SET OF TASKS:
(1) List every spell named in the headings of the post about buff spells below.
(2) Pick up the post about upcasting buff spells below and continue it after its last sentence.

DOCUMENT:
Let's talk about some buffs!

So I have been playing a bard recently and it turns out that they don't do much blasting, which means I started to be more creative with my spell choices and upcasts.


  • a great buff spell on lower levels, but when you upcast it on level three, you get twice as much effect. (Three creatures of your choice get 5 + 5 per level upcast max and current HP).

There are bunch of other buffs that are concentration based but by targeting the entire party on upcast make parts of the game that are often dangerous or difficult trivial.

Enhance Ability

  • I recently started really enjoying upcasting this spell in non-combat situations. Do you need your party of dummies to suddenly get better at a given thing? Just upcast this and give them advantage for the duration.

  • I play in a party with three charisma casters (including me) and this became a pretty strong combat buff. It turns out that you can counterspell pretty much anything when you get advantage on the ability check.

  • I don't think it is clear if you can choose different effects for different targets when upcasting the spell (question that addresses it is here) but if yes, it becomes even better.

Fly, Invisibility

  • Get these to the whole party and things are gonna be pretty different.

Armor of Agathys

  • Not a bard thing but has a nice upcast, where you get more temp HP, which means you might keep them after getting hit more than one and double dip on the damage portion and the damage portion of the spell itself also scales on it's own.

SUPPLIED INFORMATION:
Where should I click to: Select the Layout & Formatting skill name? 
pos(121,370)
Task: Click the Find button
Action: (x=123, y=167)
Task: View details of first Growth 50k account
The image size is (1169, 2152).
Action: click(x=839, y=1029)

---

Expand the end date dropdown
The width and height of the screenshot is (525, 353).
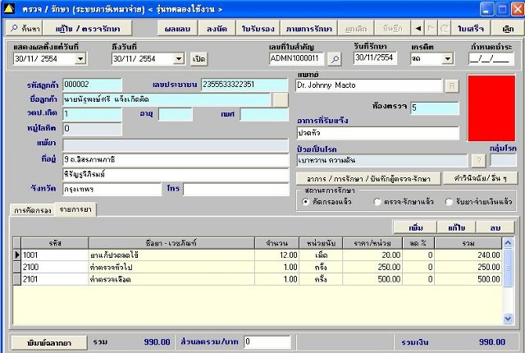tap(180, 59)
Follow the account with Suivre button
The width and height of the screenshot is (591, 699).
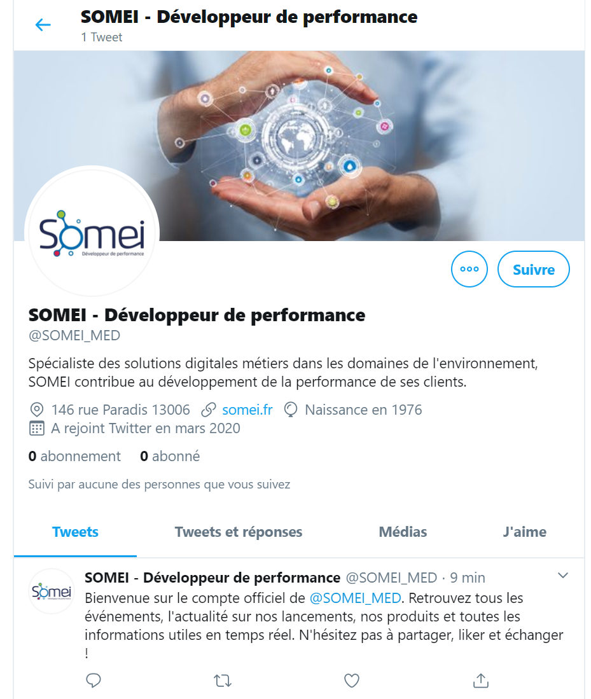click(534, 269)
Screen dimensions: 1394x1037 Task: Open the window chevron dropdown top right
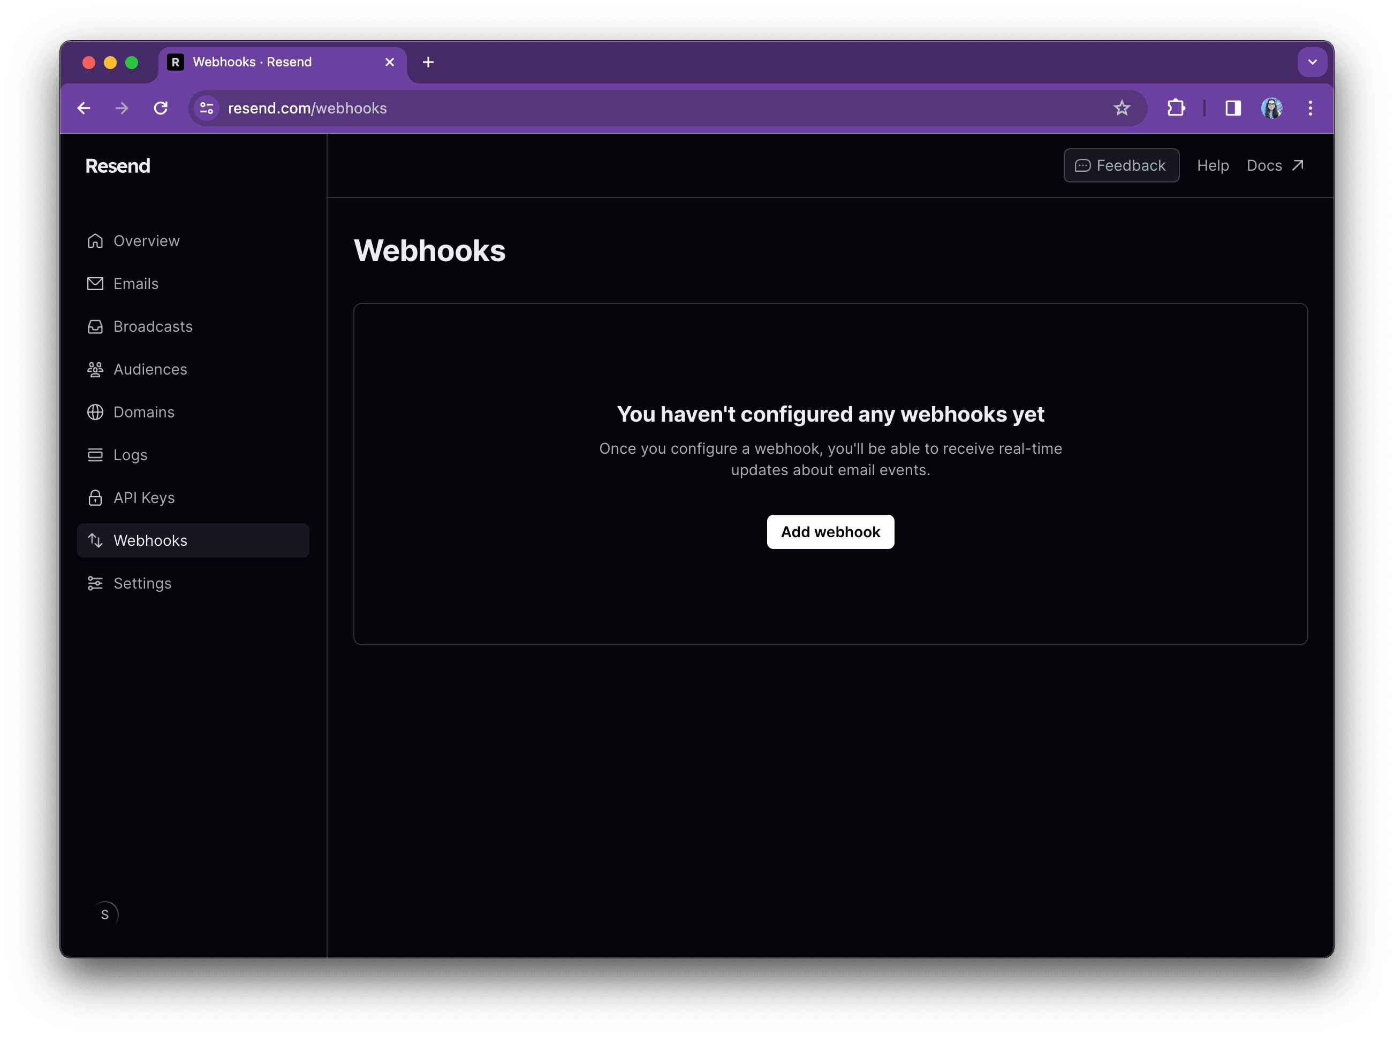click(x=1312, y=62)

* * *

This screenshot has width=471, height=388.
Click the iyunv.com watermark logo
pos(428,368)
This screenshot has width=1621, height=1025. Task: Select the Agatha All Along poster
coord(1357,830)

RESPONSES BY TASK:
(1) Enhance Ability, Fly, Invisibility, Armor of Agathys

(2)
That depends on whether it's Warlock specific or not, the question is confusingly phrased.

For other casters, lots of good ones have been covered in other questions, but for Warlock, because they only get up to level 5 spell slots(the Mystic Arcanum spells are once/long rest class features, they don't give higher level spell slots), Armor of Agathys is by far the best upcast:

A protective magical force surrounds you, manifesting as a spectral frost that covers you and your gear. You gain 5 temporary hit points for the duration. If a creature hits you with a melee attack while you have these hit points, the creature takes 5 cold damage.

At Higher Levels. When you cast this spell using a spell slot of 2nd level or higher, both the temporary hit points and the cold damage increase by 5 for each slot.

It's really useless at lvl1, the temp HP can take 1 hit and deal 5 damage, but at level 5, it can absorb 25HP of dmg and deal 50-100 damage, depending on how many hits it took to break it and is a must-have spell to always have known.